I recently left an operational leadership role I had been in for eight years, having been part of the larger organization for sixteen years. I knew my team well and felt very comfortable leading them. As my departure date neared, the production operators shared some of their fears about what would happen after I left. They also opened up about what they appreciated about my leadership style. They told me they felt comfortable talking to me about production challenges, the care of a sick parent, necessary process improvements, or car trouble, all while standing at the press and sharing order and run information. I hadn’t realized how important the daily time I spent connecting with my team had been until they shared this perspective with me when they knew I was leaving.

Humans First, Then Employees

At first, I wondered why they hadn’t shared this information before. Would I have made a different decision? I don’t know. I thought back on the different types of leadership training I had undergone during my decades in the workforce. I realized that the philosophy I learned as a twenty-something supervisor still held true in 2023: “Good leadership is largely a matter of caring.” I’ve shared this guiding principle many times over the years. If we care about our people while we care about our business, the rest will take care of itself. People want to believe that their leaders care about them as individuals as well as employees. In turn, they’ll care about why they come to work each day. One of the best executive leaders I ever worked with always said, “Be a good human being first.” It was inspiring to follow someone who exemplified this motto every day he was on the job.

Women care. Don’t get me wrong; men care too. I’ve definitely known male leaders who are able to connect with their team members very well. I don’t mean to disparage our male colleagues by saying this, but so many women do have an innate gift of being able to express caring naturally that when we’re leaders, we can use this gift to help drive positive change in an operation. Many times I’ve been told, “Thanks for listening…Thanks for coming in early to see how we do it on nights…Thanks for asking about my mom…Thanks for having a smile when you come to my press.” I didn’t neglect my responsibility to understand our products, our presses, our purchases, our customers, our schedule, our KPIs, or anything else while I was making these human connections. I simply and overtly cared about the people and the business simultaneously. We can all do that. And we can all do it well. It takes time, commitment, and discipline, but it pays for itself in ways you’d never expect.

Make the Effort to Connect

I’m a learner by nature, so it’s easy for me to ask questions and then process the new information.
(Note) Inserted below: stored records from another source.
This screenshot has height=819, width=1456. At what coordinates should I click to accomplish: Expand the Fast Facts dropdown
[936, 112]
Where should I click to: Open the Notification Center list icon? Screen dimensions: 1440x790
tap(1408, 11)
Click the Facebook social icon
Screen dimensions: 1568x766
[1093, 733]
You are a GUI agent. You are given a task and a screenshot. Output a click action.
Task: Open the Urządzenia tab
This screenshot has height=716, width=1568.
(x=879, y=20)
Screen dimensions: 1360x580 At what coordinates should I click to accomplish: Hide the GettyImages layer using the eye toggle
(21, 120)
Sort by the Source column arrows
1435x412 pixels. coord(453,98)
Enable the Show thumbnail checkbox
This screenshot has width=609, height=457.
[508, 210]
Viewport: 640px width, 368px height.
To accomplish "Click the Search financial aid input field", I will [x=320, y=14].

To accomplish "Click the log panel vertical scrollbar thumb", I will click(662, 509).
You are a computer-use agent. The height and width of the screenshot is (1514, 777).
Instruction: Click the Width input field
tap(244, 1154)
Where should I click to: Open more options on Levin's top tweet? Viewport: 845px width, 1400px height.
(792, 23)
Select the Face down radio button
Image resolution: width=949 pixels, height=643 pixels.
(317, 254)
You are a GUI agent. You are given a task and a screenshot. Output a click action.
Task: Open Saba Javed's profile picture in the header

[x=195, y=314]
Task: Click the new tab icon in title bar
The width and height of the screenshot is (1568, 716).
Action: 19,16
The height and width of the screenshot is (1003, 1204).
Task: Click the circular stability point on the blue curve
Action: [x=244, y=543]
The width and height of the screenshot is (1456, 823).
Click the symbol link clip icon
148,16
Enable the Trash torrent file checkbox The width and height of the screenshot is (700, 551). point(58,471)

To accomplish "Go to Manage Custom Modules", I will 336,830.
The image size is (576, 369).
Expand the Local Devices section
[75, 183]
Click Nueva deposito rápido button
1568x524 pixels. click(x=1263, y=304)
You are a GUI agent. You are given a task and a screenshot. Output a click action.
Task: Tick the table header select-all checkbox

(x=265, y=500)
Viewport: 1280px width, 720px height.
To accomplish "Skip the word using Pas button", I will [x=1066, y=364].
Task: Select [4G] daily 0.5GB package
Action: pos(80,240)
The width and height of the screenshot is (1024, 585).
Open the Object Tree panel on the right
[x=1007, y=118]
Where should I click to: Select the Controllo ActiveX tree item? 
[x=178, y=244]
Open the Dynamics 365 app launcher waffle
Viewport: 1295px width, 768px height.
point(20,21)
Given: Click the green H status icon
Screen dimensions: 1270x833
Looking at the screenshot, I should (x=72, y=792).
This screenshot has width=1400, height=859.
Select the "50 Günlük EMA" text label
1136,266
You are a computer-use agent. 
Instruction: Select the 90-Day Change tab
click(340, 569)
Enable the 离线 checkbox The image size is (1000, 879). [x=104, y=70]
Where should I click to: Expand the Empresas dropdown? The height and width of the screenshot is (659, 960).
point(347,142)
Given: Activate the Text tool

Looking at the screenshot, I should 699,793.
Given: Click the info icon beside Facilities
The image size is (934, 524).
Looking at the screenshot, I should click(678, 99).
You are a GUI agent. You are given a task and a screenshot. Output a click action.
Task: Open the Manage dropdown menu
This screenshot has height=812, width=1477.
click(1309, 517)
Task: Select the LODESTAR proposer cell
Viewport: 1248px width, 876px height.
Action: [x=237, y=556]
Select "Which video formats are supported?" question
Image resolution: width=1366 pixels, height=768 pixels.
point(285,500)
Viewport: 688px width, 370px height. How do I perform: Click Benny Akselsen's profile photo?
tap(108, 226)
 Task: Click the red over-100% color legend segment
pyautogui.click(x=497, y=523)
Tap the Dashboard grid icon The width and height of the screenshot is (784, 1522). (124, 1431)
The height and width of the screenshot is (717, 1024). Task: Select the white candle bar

If that’s not your style, no problem. Start conversations with the team in any way that feels comfortable to you. A structured walk around the facility several times a day helps put employees at ease because then they’re not surprised or concerned to see you on the floor at any hour. If you’re introverted, this process may be difficult to start as you’re getting to know your employees. However, it gets easier and more enjoyable the more you do it. Find out about weekend and holiday plans, ask about hobbies, and remember what you talk about (even make notes later if necessary). When appropriate, share what’s happening with the company, discuss your vision, and talk through the role each individual might play in attaining it. If safety is important (and we know it is), how can you weave that into daily conversation? If you’re doing a quality walkthrough, pick up a sample and ask a question about how they know they’re conforming to the quality requirements of the job. Ask the team members their opinions about what processes can be improved or what maintenance is needed. Everyone loves to be asked to share their thoughts and to feel part of the solution. The key is to be present and engage in conversations. Get to know your team and let them get to know you. The more they hear from you personally about what’s necessary for organizational success and how they’re a part of it, the more they will engage and contribute to the mission. Mutual respect goes a long way.

Be the Leader Who Cares

Leaders can have fun, crack a smile, and exude warmth while still sharing the company’s vision, the budget, and the customer needs. Our team communicated the financial results, the quality and safety metrics, the HR initiatives and benefits updates each month in brief team/shift meetings. The effort we put into communicating directly about the business and then following up on a personal level was a conduit to lasting change in our culture. There was a shift to interest in our business, not just interest in individual needs. Committee engagement thrived, as involvement was not mandatory; participation was seen as a enjoyable endeavor and an opportunity to be a part of something. If you start each day by showing that you’re concerned for the welfare, happiness, and success of others, positivity and respect will take hold. It’s that contagious. And you don’t have to be in a new role to try this approach: Start from where you are. Invest 30 minutes a day in making connections. Then let me know how it changes your perspective, as well as that of your team. It can be truly life changing. As the old adage goes, “People don’t care how much you know until they know how much you care.” Be the leader who cares actively. I think you’ll soon find that it’s the best part of your day.